Politicians and planners have seen the value of investing in applied research that will enhance the ability to activate the past in the planning of current and future cities. Our cities contain time capsules filled with history, artifacts, and traces of the past. The urban heritage is visible in the city’s name, monuments, architectural details, streets, parks, and urban spaces, to name just a few places. Other parts of the past are invisible and layered beneath our feet. Our responsibility as researchers, heritage managers, and consultants is to make these time capsules available for the citizens, planners, developers, and managers so that the knowledge and traces of the past can be used in the best way as resources today. Creating a robust city is all about finding knowledge, ways, and means to activate the diverse urban heritage as a valuable resource in present societies. 
To arrange urban environments for today's population is a challenge that indicates the need for developing innovative ideas, concepts, and models that are able to integrate heritage in new ways to plan buildings and urban spaces. It will, in this context, be socially wise to draw on a concept regarding “deep cities,” that is, how archaeology as a way of thinking about historical change and a materiality that is relict and fragmented will become a resource in urban planning. 
Archaeology in urban environments is more than excavation practices, objects from the past hidden in the soil, and the uncovering of deep urban histories; it is also a way of thinking and reflecting on the past into concepts that can stimulate discussions about how to use the past in present urban development strategies.
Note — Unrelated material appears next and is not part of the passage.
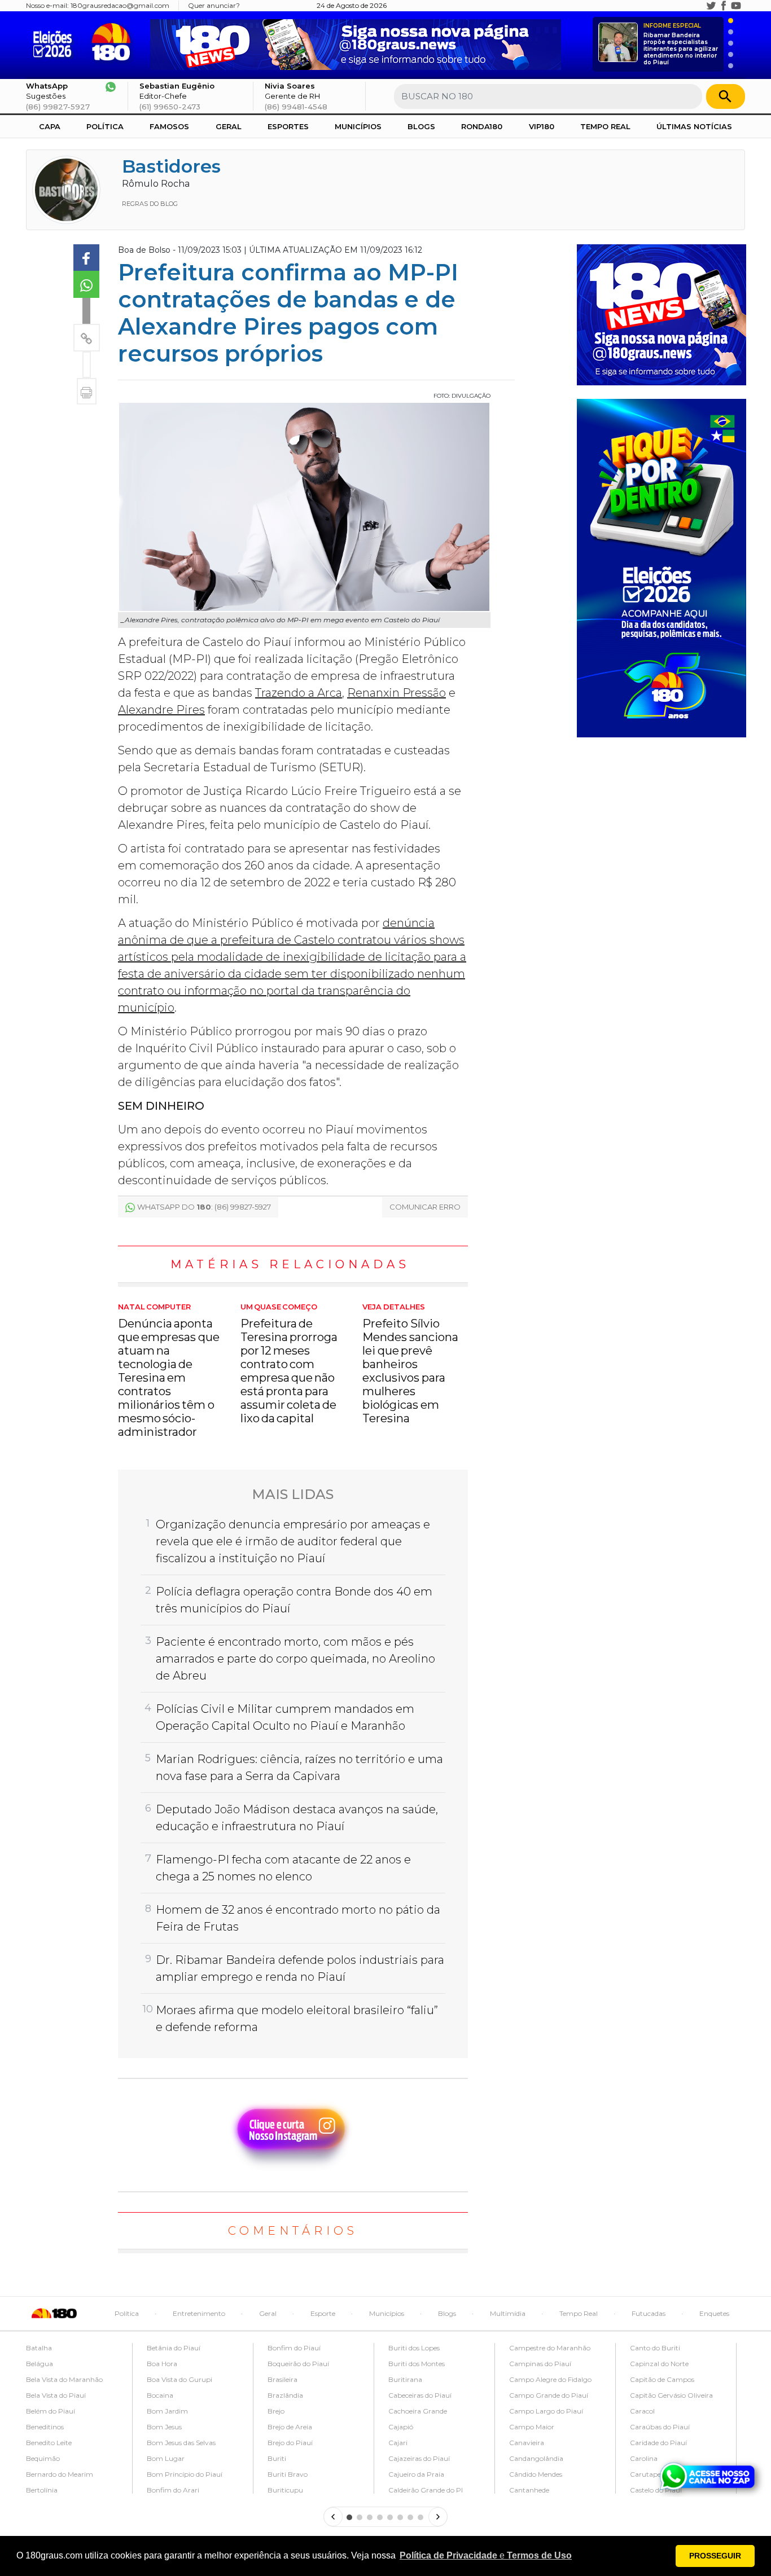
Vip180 (541, 126)
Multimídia (507, 2313)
In this paper, theories of urban archaeology as metaphor and cultural product will be explored in order to determine the potential of using archaeology in city planning. This is elaborated by focusing on how theoretical concepts such as creative destruction, assemblage, (bri-)collage, and palimpsest pinpoint the potential of using archaeology in urban planning. 
It will be argued that a concept of “deep cities” that includes ways of thinking about urban archaeology as a cultural product will be a valuable resource in urban planning and urban development strategies, as it combines the need for change, the need for new cultural imprints in the city, and the deep historic continuity of the city.